* [What to produce]
Report how many lines of the records below include the word "arrow". Give nothing but the number.

* [Listed records]
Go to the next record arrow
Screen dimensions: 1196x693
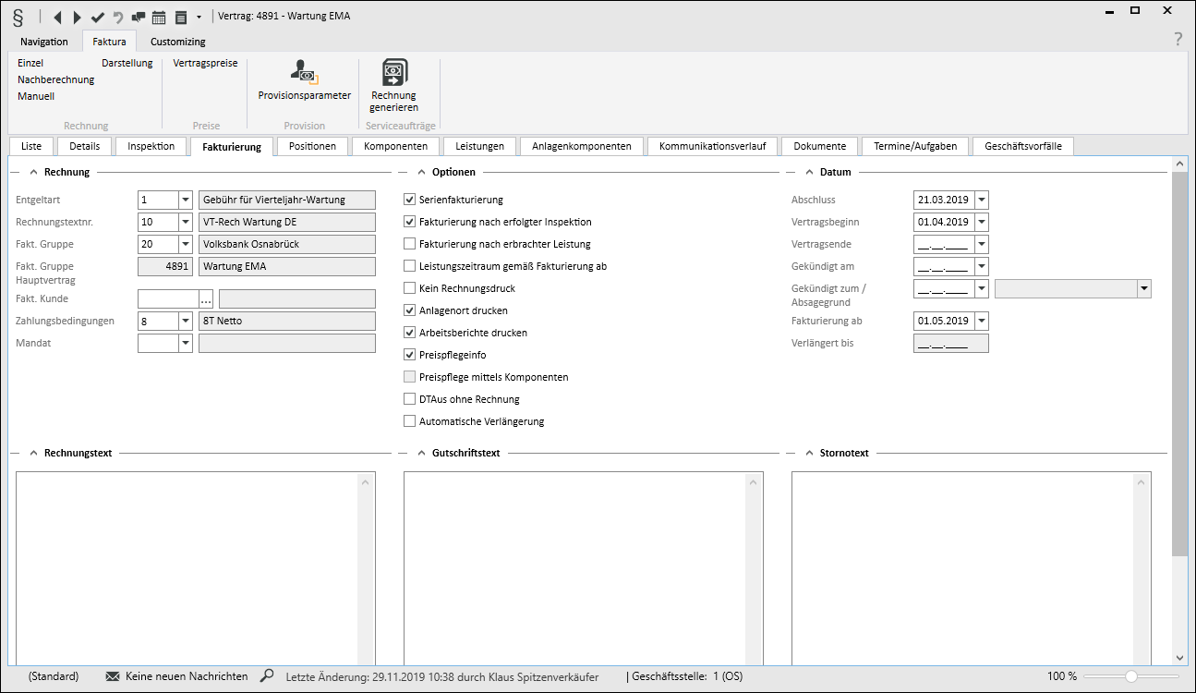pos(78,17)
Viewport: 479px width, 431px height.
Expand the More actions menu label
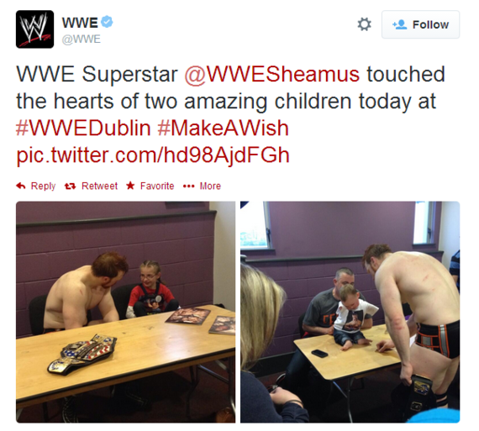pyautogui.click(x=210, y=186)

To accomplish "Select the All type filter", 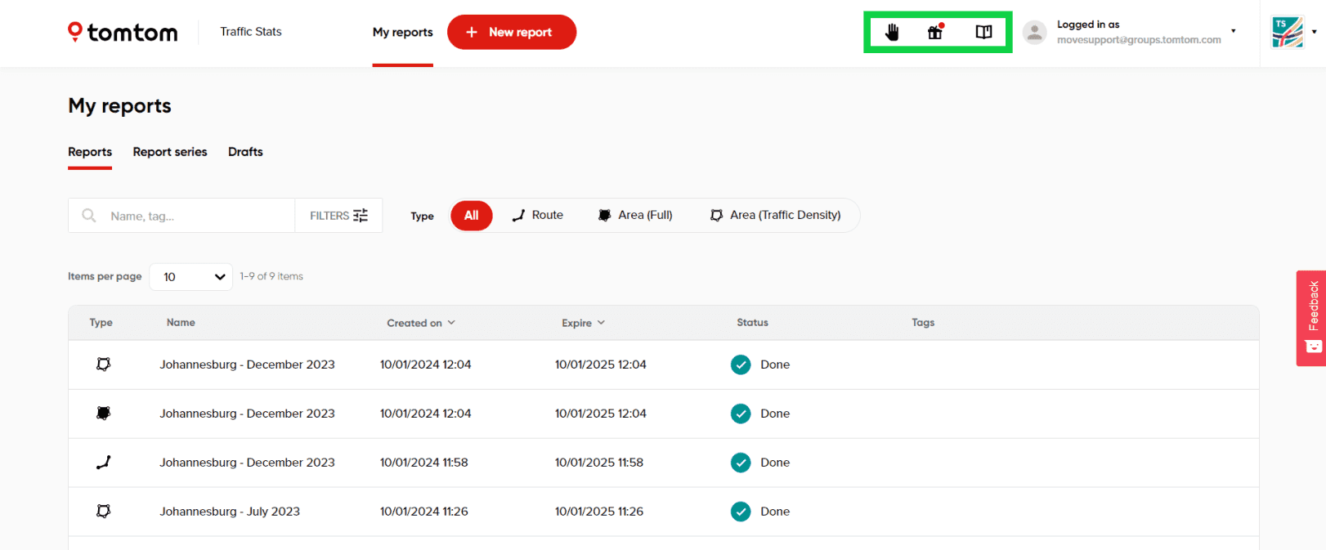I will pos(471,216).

==

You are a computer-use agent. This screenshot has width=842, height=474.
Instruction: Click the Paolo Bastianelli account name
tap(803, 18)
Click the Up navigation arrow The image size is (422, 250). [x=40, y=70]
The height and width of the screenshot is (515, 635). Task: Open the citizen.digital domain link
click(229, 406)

==

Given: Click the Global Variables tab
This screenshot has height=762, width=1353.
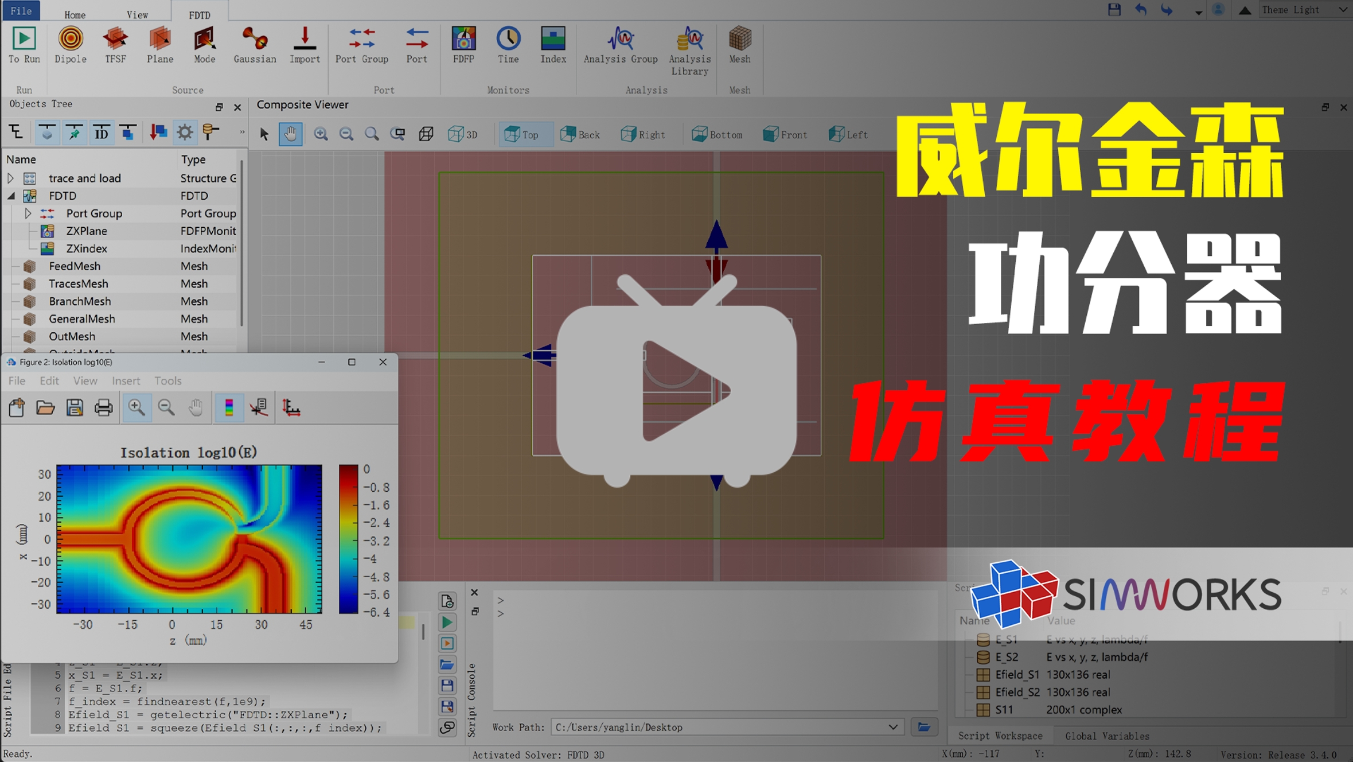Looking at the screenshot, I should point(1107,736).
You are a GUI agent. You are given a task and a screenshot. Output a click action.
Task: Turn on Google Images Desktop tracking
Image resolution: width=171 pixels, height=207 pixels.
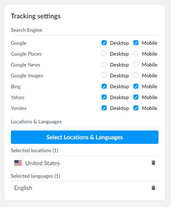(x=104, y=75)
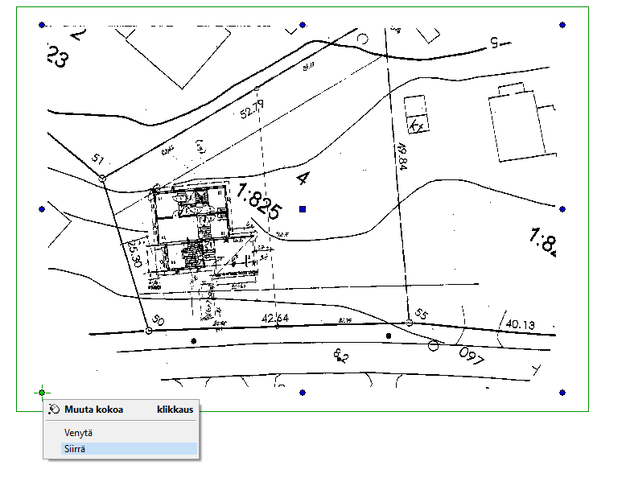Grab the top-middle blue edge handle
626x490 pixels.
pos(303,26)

* [Task solution]
2